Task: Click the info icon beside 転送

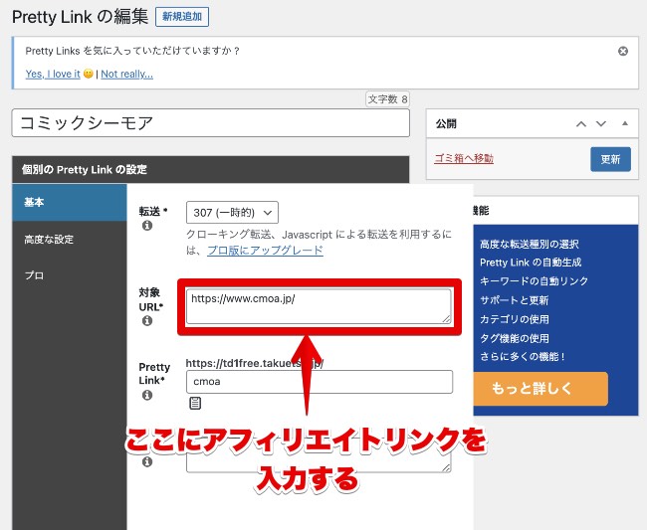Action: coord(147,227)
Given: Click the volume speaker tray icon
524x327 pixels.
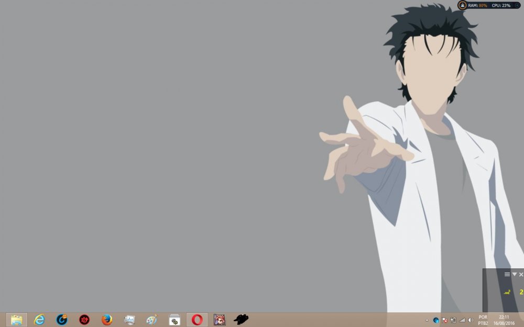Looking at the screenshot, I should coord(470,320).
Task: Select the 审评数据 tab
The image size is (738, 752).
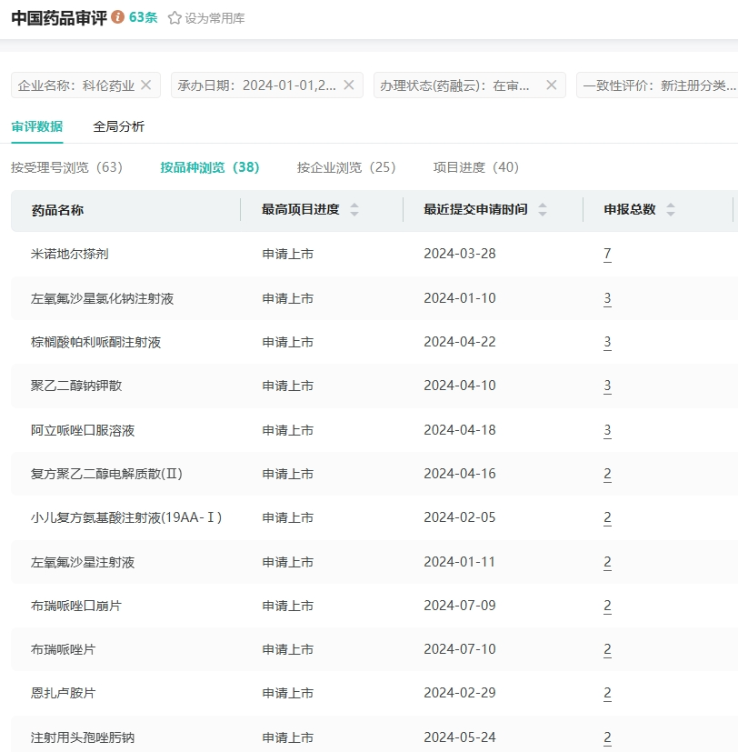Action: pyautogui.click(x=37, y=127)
• • • • •
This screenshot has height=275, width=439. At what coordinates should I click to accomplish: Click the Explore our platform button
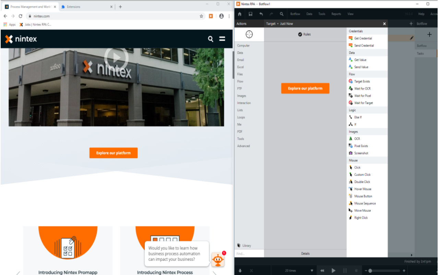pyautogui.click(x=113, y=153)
• • • • •
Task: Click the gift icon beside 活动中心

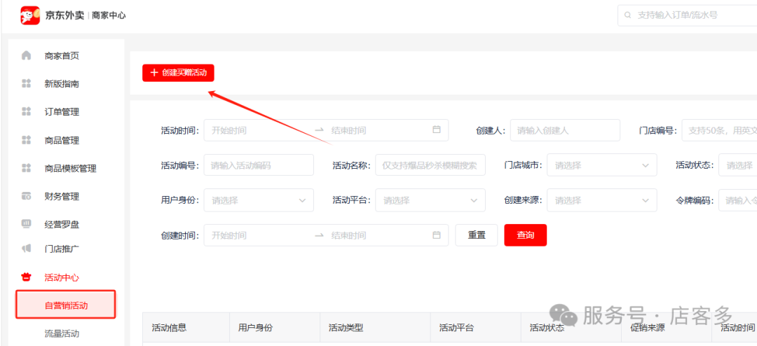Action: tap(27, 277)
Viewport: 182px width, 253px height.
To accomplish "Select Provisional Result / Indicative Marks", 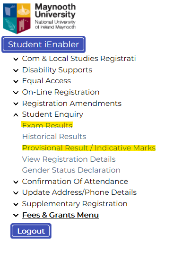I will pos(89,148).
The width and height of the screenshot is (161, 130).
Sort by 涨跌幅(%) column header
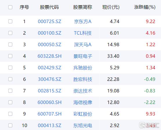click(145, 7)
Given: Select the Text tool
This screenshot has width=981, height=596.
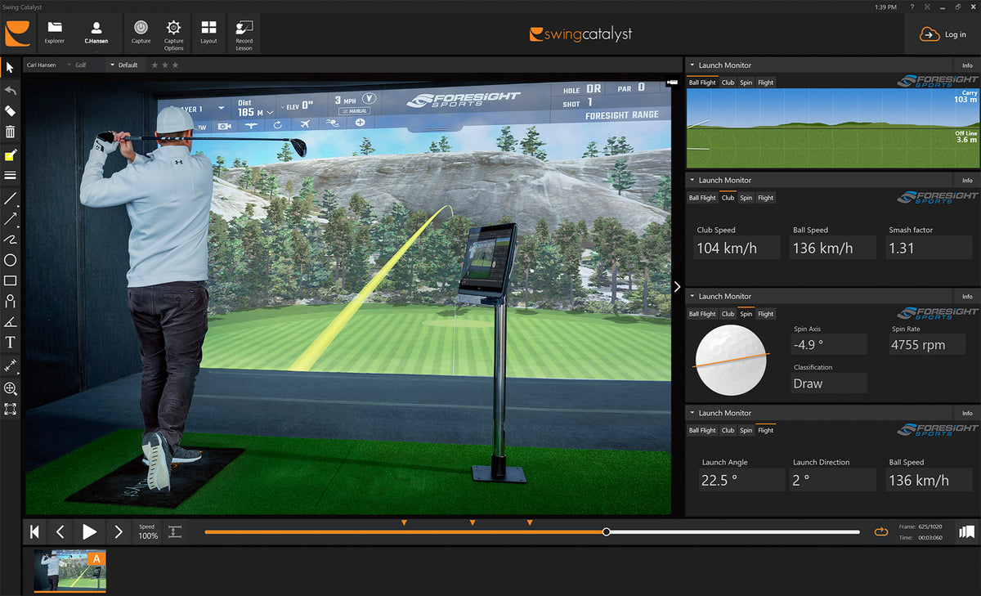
• • • • •
Taking the records above, print only and exactly the lines from the line with "The width and" to the line with "This screenshot has width=981, height=596.", both kept, and exclude pictures.

• EXERCISE RESPONSE:
The width and height of the screenshot is (161, 130).
Sort by 涨跌幅(%) column header
click(145, 7)
Given: Select the Text tool
This screenshot has width=981, height=596.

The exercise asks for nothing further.